Game designer Keita Takahashi, creator of Katamari Damacy, is consulting on the design of a children’s playground in England:
Katamari

The iconoclastic and much-loved game designer is spending a month in Nottingham where he will consult school children, local communities and the NCC Landscape Architect to discuss and develop ideas for the playground.

Councillor Dave Trimble, Portfolio Holder for Leisure, Culture & Customers at Nottingham City Council said, “We’re delighted to have Takahashi-san on board and very much looking forward to working with him on this unique collaboration.”

After considering several sites NCC has selected Woodthorpe Grange Park for the Takahashi-created playground. The site’s natural rolling hills may add to the design and enable some interesting and playful landscapes.

Takahasi has often made comparisons between game design and architecture, and certainly there are parallels to be drawn between play areas and games – they’re both constructed environments designed to enclose, direct and facilitate enjoyment. But could he be starting a new trend? What would happen if more designers took his lead?
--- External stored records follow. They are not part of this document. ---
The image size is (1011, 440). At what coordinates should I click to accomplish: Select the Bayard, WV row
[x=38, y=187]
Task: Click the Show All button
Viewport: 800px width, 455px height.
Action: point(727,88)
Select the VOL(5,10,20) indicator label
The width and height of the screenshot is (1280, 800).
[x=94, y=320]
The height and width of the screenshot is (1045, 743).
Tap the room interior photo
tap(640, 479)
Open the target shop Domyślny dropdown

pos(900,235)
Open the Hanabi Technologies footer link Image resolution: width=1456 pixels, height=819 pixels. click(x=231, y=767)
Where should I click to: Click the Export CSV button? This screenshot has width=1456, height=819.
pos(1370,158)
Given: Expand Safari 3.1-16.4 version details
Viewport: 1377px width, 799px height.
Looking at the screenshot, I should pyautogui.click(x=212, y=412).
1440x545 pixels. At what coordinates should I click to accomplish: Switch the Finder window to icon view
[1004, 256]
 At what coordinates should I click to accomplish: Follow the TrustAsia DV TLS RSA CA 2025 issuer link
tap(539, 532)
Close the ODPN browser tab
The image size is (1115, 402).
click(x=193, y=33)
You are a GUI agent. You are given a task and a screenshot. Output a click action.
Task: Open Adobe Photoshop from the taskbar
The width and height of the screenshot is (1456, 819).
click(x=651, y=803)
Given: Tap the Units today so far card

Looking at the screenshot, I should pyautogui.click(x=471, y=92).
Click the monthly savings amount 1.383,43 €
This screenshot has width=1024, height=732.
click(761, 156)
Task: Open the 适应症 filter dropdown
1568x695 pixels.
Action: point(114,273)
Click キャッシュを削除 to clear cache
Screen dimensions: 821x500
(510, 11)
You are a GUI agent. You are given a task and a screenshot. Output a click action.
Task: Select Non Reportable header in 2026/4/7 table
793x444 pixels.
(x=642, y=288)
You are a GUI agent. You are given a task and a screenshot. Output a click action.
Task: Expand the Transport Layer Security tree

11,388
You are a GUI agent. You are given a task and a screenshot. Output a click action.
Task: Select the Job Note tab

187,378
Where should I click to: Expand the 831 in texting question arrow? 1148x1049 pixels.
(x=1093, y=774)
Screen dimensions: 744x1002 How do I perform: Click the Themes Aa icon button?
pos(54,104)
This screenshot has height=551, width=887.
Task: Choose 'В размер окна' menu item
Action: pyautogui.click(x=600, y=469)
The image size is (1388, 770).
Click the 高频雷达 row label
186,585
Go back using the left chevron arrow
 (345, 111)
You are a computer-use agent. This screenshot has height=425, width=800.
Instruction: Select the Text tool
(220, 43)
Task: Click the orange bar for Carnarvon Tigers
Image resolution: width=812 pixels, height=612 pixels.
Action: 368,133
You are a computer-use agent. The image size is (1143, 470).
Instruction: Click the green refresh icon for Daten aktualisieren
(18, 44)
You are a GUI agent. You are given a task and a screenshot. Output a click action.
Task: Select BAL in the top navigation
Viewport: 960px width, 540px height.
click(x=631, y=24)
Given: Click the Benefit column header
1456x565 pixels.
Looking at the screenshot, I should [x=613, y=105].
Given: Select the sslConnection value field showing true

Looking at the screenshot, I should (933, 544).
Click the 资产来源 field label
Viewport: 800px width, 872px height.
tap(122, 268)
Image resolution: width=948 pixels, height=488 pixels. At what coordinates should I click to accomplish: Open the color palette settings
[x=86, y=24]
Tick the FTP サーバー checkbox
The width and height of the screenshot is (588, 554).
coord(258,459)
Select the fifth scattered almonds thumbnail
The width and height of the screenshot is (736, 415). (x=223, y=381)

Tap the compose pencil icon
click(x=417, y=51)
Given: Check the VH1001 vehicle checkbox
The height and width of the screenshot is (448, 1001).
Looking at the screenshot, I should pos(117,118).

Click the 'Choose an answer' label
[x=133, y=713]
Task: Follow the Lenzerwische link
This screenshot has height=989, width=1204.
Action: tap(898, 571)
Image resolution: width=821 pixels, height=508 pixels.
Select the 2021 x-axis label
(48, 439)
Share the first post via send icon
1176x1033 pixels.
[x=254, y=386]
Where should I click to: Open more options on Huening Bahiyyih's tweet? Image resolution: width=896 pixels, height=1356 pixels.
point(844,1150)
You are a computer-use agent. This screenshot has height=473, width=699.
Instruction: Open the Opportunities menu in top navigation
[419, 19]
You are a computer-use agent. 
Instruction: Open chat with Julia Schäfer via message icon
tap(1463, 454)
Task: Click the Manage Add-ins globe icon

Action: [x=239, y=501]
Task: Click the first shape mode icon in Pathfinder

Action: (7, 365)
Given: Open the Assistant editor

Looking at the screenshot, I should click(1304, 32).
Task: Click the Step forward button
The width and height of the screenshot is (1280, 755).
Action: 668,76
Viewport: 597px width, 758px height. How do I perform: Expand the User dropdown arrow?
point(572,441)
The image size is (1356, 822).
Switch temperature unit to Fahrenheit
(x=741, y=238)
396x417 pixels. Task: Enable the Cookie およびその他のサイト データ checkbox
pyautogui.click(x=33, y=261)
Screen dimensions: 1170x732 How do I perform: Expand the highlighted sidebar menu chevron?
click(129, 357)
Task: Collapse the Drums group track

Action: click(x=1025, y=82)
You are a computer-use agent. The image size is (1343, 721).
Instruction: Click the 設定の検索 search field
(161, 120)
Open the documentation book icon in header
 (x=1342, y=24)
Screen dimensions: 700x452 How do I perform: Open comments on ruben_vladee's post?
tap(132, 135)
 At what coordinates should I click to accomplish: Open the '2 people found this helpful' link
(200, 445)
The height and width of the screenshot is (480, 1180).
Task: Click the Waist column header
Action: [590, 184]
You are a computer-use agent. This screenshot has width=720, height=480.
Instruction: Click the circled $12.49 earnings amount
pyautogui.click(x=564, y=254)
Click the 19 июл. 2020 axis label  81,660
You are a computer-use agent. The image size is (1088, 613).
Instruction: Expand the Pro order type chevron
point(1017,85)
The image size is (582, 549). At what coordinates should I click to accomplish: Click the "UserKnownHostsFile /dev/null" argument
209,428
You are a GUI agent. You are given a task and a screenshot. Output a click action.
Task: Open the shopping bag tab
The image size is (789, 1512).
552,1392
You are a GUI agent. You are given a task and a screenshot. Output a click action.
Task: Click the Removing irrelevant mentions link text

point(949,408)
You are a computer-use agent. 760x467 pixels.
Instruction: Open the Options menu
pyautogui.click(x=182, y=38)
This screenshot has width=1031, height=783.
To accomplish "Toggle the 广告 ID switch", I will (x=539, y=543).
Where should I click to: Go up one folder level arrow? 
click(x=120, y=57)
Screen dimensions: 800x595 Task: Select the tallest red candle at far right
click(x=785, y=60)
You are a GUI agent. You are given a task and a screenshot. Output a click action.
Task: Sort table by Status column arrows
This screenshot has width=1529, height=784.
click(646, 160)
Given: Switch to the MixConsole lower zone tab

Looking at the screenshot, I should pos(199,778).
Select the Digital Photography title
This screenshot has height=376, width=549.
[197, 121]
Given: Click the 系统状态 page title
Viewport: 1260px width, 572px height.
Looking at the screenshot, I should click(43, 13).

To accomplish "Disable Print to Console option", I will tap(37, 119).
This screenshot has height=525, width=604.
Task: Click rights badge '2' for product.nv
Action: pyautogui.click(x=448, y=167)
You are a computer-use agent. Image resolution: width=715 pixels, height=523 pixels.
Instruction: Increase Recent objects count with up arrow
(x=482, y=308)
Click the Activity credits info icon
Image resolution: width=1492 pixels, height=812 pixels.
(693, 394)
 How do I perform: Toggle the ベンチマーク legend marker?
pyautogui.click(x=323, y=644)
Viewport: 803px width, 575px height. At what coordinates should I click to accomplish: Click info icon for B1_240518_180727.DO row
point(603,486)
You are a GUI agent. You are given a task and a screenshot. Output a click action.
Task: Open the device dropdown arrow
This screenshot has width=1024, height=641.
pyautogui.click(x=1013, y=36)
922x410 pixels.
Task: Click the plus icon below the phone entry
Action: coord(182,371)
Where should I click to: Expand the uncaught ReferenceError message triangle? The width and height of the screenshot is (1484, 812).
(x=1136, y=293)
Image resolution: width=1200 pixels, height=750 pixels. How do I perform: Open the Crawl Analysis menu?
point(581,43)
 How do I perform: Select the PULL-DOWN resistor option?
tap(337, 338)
Via Keith Stuart @ The Guardian, who adds:
Katamari Quake

I think Id could knock up a cool, if rather dangerous, Quake-themed adventure playground – all multi-levelled enclosures and trampoline jump points. And how about a Super Monkey Ball one, in which kids are bundled into huge hamster balls and allowed to explore at will?

I’m down with it — Quake that playground!

(Digression: I remember Half-Life Two, there’s an abandoned playground in City-17 … you can spin the spinning-alphabet toys and the merry-go-round … now that was some fine game design, very poignant scene, childhood memories transported into a desolate future.)

In other British playground news:

Council bans parents from play areas

Score one for Britain in its contest with the United States to create the stupidest fear-based society. The Watford Borough Council took the lead by banning parents from supervising their own kids in public playgrounds, “because they have not undergone criminal record checks.”

The only adults allowed to monitor the kids are idiocracy-vetted “play rangers.” The children’s parents must “watch from outside a perimeter fence.”